Likewise, many Spam filtering products have been introduced on the market which only hides the true story from the end-user... but many times, with many spam filtering products offered, important and necessary things get filtered out as well.
So I agree that they don't notice it so much today... but that doesn't necessarily mean that things are getting better.
The number of SPAM sent out continues to rise which is the original problem in the first place and it continues to grow.
Thus the perception that things aren't that bad is just that... a perception... and a wrong perception at that.
I think the true story needs to be re-written about this. ISP's continue to allow spoofed SPAM through their sites, but they're not held accountable for their user's actions.

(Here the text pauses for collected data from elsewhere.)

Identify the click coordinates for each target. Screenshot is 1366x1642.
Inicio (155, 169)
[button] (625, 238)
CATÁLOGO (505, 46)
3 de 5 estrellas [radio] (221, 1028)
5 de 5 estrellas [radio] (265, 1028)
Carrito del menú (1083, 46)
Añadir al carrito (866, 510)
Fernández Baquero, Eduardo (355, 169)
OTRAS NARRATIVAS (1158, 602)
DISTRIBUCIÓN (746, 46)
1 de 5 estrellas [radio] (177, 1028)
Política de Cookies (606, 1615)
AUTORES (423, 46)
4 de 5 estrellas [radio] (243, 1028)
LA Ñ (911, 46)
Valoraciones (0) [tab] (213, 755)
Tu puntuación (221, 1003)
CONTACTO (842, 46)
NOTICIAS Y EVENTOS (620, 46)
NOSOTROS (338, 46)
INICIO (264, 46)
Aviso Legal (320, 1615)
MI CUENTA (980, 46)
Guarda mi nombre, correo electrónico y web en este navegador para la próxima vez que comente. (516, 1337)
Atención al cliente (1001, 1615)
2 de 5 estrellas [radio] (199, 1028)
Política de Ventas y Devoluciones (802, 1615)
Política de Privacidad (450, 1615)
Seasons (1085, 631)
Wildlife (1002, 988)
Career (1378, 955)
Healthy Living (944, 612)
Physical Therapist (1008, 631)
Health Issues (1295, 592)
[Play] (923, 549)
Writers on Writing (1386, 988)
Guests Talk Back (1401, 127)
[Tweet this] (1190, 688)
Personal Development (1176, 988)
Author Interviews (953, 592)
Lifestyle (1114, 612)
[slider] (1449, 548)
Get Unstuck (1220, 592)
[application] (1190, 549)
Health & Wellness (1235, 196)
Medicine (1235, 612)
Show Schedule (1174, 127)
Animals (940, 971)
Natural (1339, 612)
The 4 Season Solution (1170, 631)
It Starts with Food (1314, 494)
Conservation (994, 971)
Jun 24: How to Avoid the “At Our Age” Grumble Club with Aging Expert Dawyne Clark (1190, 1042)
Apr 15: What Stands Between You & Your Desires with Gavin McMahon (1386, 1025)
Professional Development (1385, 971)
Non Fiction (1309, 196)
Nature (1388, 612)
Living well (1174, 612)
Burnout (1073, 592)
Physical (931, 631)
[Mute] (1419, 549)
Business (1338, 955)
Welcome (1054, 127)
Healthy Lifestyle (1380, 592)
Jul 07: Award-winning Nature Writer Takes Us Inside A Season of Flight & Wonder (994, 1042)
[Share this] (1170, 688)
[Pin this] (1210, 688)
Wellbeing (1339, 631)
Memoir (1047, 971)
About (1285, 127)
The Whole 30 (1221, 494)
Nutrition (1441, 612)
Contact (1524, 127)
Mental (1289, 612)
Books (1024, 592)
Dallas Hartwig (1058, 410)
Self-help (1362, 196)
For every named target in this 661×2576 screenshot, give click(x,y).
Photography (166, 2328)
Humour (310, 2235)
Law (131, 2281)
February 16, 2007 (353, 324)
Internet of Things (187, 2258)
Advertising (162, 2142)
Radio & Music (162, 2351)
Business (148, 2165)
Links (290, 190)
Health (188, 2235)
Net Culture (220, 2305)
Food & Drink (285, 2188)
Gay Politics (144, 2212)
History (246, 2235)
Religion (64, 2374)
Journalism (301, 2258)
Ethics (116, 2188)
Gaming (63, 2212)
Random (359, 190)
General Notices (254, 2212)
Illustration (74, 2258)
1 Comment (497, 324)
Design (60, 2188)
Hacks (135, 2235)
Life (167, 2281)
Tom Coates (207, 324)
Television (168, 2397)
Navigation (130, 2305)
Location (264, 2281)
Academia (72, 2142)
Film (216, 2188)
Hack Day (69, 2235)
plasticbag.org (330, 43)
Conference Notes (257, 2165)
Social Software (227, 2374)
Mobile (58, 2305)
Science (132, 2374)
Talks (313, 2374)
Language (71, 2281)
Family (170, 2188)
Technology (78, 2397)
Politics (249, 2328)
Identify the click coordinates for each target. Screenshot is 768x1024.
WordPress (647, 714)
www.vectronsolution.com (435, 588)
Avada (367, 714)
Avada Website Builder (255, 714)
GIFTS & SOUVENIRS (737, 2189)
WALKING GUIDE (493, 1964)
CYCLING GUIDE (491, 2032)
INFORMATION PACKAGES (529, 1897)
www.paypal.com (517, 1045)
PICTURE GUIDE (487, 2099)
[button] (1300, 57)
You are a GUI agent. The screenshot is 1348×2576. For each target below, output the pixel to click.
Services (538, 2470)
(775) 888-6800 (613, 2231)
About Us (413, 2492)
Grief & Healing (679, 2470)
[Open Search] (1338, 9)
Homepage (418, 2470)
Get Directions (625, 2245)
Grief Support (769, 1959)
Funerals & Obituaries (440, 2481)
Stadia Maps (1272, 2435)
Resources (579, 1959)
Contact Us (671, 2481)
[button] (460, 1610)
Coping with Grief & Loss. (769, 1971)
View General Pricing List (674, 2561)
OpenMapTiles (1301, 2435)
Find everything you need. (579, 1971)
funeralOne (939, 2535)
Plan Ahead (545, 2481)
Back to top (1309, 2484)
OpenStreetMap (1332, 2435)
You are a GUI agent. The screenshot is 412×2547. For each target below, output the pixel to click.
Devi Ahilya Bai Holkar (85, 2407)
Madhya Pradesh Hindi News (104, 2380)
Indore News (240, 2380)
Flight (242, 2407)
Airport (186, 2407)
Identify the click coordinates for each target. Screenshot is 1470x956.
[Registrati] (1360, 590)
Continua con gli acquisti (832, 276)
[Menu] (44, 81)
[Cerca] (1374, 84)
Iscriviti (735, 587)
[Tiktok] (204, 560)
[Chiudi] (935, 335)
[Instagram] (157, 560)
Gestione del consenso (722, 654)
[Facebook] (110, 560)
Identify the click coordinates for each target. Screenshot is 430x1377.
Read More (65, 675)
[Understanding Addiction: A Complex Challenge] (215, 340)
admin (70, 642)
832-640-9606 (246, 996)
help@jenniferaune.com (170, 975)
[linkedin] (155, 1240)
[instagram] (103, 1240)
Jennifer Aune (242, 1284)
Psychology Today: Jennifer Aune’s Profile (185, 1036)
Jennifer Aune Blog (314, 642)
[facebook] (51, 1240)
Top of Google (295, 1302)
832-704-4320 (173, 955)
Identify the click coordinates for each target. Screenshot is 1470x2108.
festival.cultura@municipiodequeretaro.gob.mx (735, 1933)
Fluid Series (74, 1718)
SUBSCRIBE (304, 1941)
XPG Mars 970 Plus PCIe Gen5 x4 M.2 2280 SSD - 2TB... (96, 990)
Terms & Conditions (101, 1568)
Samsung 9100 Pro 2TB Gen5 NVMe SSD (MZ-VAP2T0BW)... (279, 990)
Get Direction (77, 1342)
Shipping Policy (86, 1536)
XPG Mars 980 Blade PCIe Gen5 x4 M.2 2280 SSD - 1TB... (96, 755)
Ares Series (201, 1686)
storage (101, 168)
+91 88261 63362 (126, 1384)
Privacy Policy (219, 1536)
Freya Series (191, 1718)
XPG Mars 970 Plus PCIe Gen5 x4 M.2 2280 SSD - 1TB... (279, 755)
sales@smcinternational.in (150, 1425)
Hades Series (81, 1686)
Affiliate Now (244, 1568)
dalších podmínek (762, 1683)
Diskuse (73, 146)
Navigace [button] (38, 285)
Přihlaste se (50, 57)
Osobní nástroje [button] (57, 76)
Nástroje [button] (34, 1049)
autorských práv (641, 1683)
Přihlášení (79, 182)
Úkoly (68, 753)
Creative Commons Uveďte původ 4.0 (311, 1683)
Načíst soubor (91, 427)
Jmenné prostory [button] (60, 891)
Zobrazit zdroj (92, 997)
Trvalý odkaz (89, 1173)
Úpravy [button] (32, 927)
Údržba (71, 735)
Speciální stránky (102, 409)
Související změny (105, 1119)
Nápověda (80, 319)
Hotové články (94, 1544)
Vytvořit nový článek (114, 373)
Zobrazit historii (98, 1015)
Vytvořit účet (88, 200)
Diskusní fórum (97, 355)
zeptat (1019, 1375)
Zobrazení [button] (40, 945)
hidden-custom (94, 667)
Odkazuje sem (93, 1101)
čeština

If that problem were resolved and those ISP's whom don't take concrete actions to disallow spoofed SPAM through their networks, then those ISP's should have either their internet licenses revoked or at least their entire IP Subnet Range completely blacklisted for anywhere from 3 days to one month depending on whether it was their first warning, second warning or umpteenth warning.
That would bring the amount of SPAM down regardless of whether users see it or not.
Ask any internet backbone router provider for stats on bandwidth usage and compare that with the millions or even billions of SPAM sent out per day and you'll see that SPAM eats away at the internet responsiveness. It slows everything down.
So how about a re-write or follow-up on this story with the correct information this time?